● ASSIGNMENT
Rewrite the entries from the start through the line containing "Looking at the image, I should click on (309, 17).", changing "signal-icon" to "wifi-icon" and leaving everything else the same. Omit the pictures from your answer.

● DATA
= Beginning of Section =

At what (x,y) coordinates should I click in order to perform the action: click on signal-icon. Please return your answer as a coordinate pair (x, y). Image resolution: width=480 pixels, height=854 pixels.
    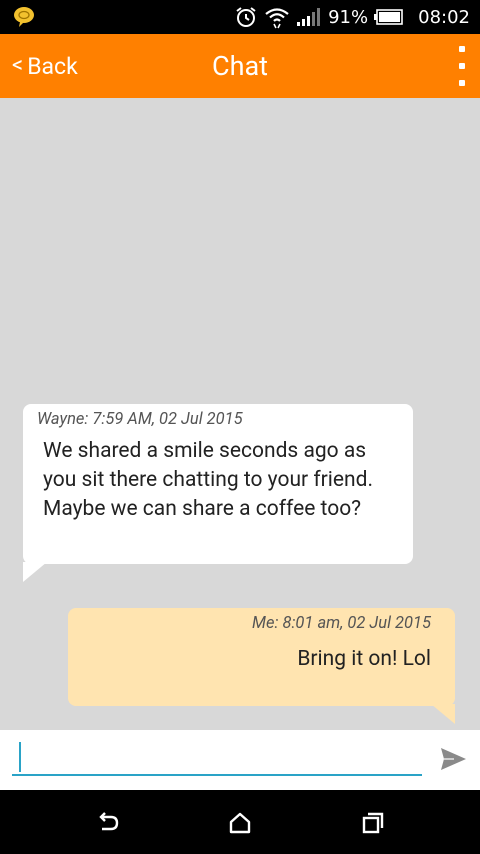
    Looking at the image, I should click on (309, 17).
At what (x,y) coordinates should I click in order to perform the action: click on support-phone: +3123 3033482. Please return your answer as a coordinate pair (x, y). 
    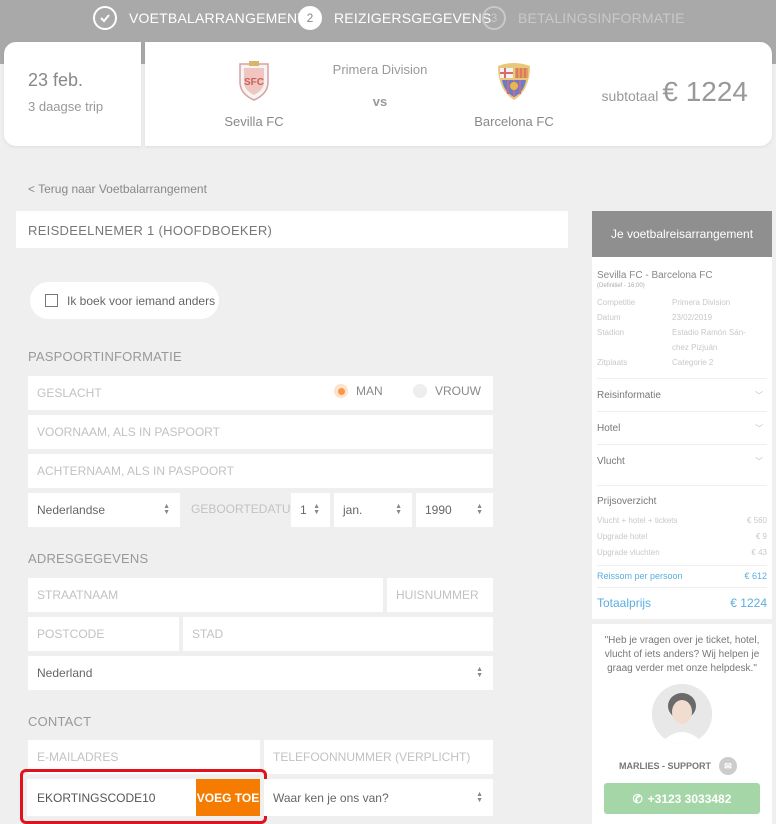
    Looking at the image, I should click on (690, 798).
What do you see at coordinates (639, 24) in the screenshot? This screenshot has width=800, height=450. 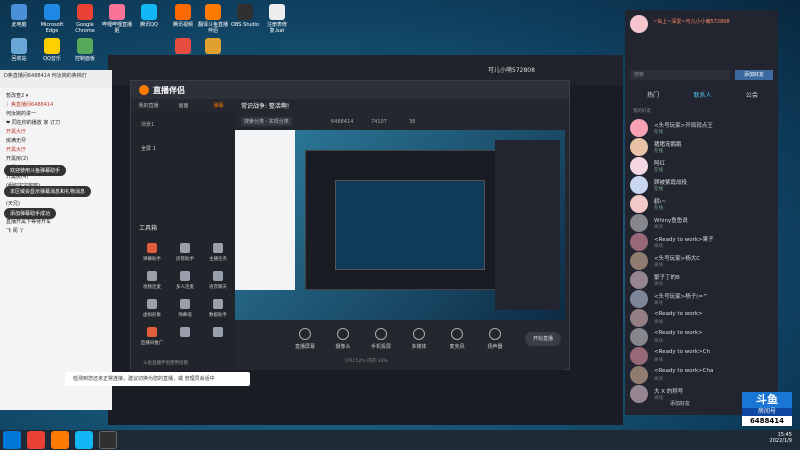 I see `user-avatar` at bounding box center [639, 24].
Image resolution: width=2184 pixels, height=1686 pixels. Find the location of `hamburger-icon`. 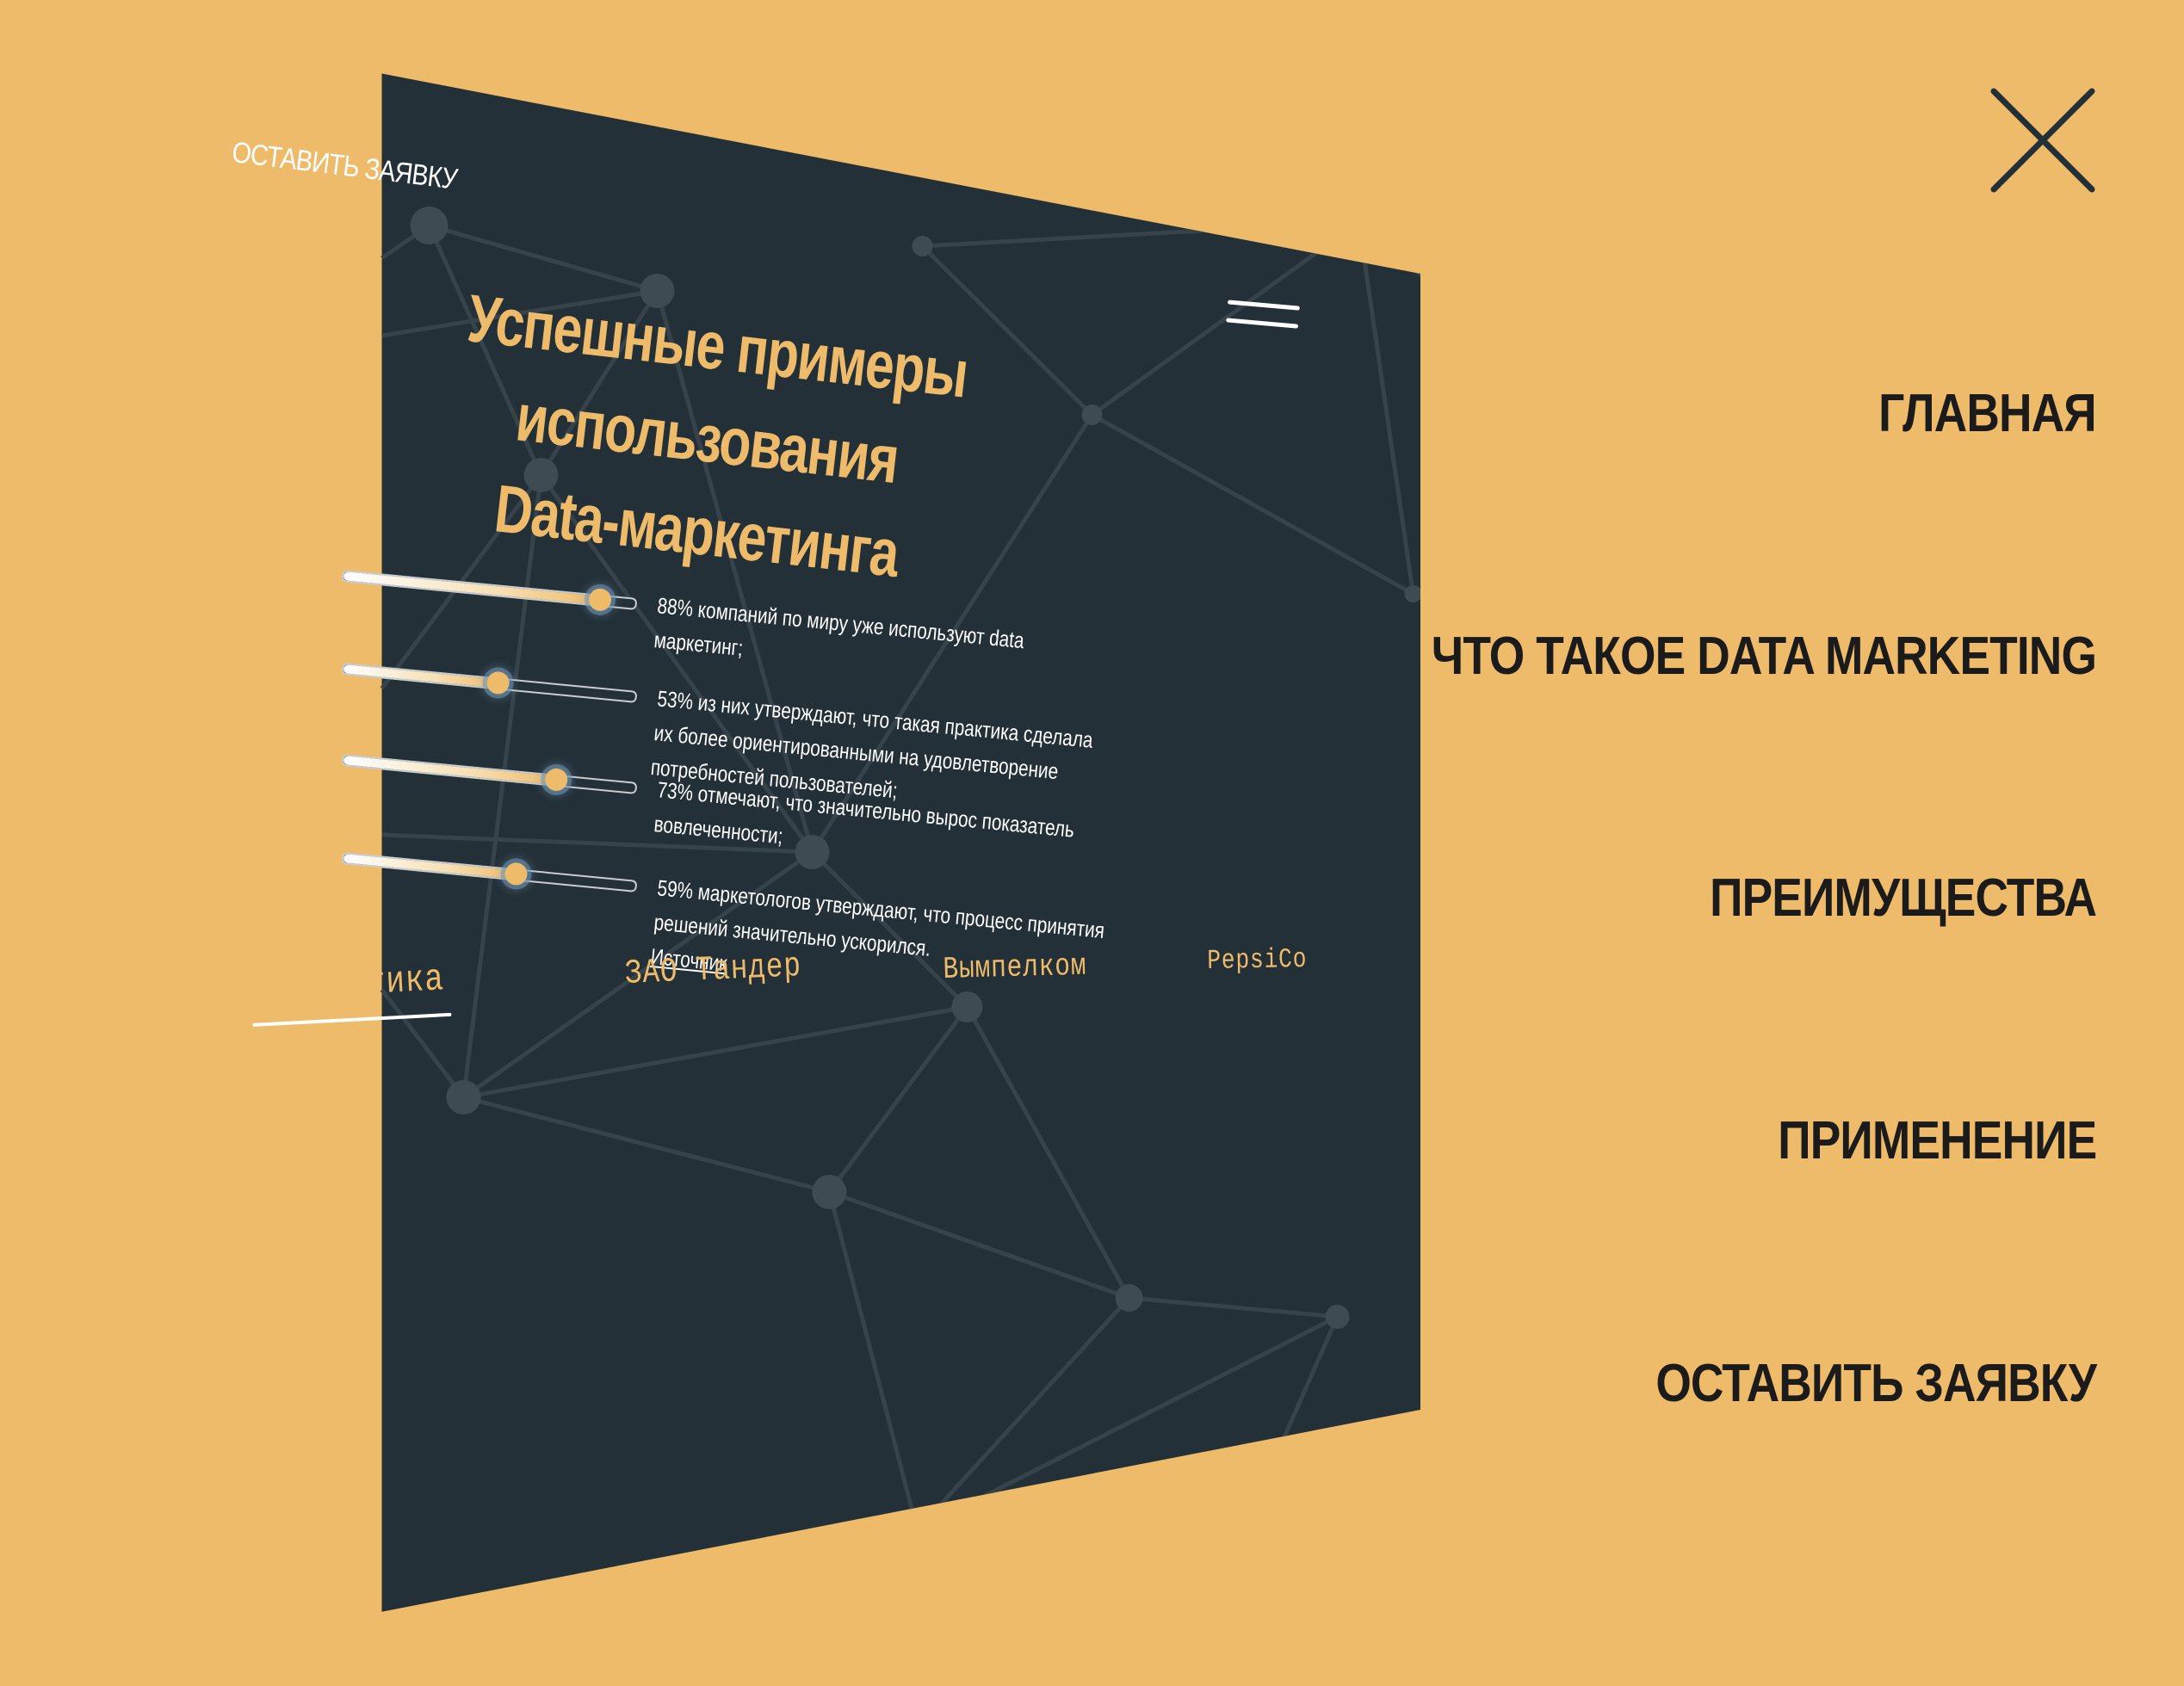

hamburger-icon is located at coordinates (1262, 324).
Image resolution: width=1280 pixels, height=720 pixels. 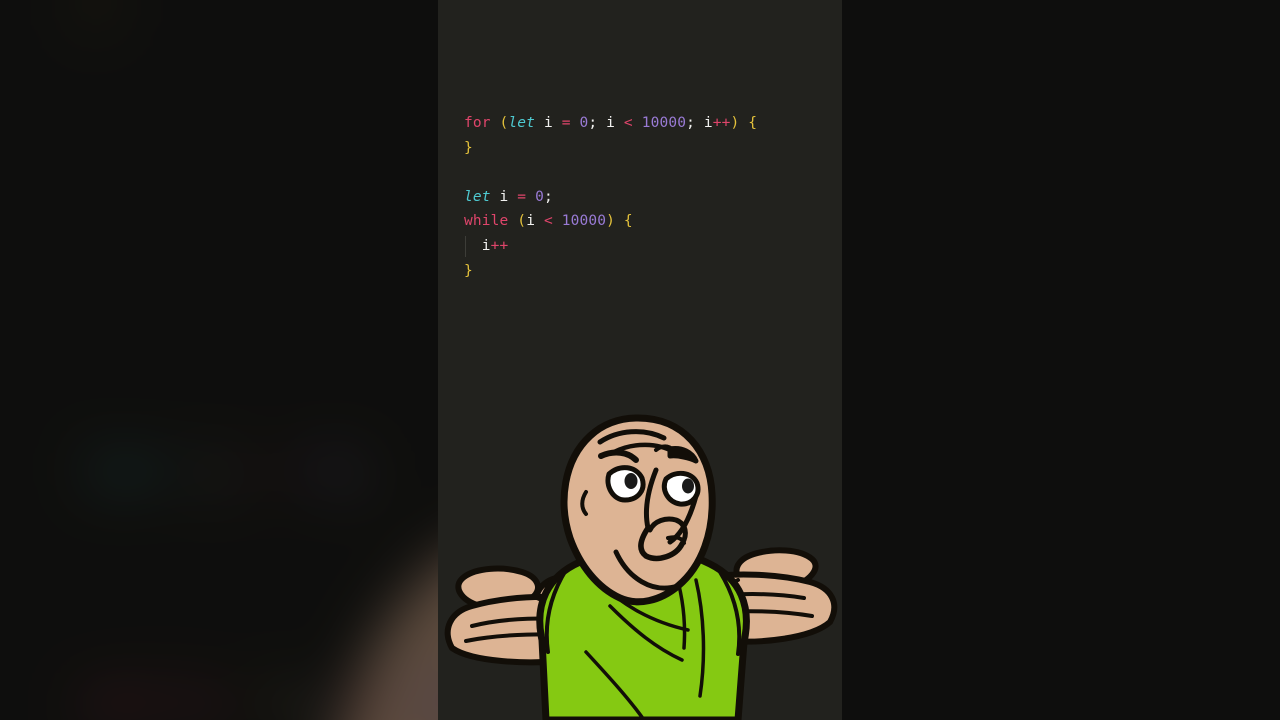 What do you see at coordinates (638, 510) in the screenshot?
I see `head` at bounding box center [638, 510].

= End of Section =

● ANSWER TO THE EXERCISE
At what (x,y) coordinates should I click in order to perform the action: click on wifi-icon. Please return your answer as a coordinate pair (x, y). Image resolution: width=480 pixels, height=854 pixels.
    Looking at the image, I should click on (309, 17).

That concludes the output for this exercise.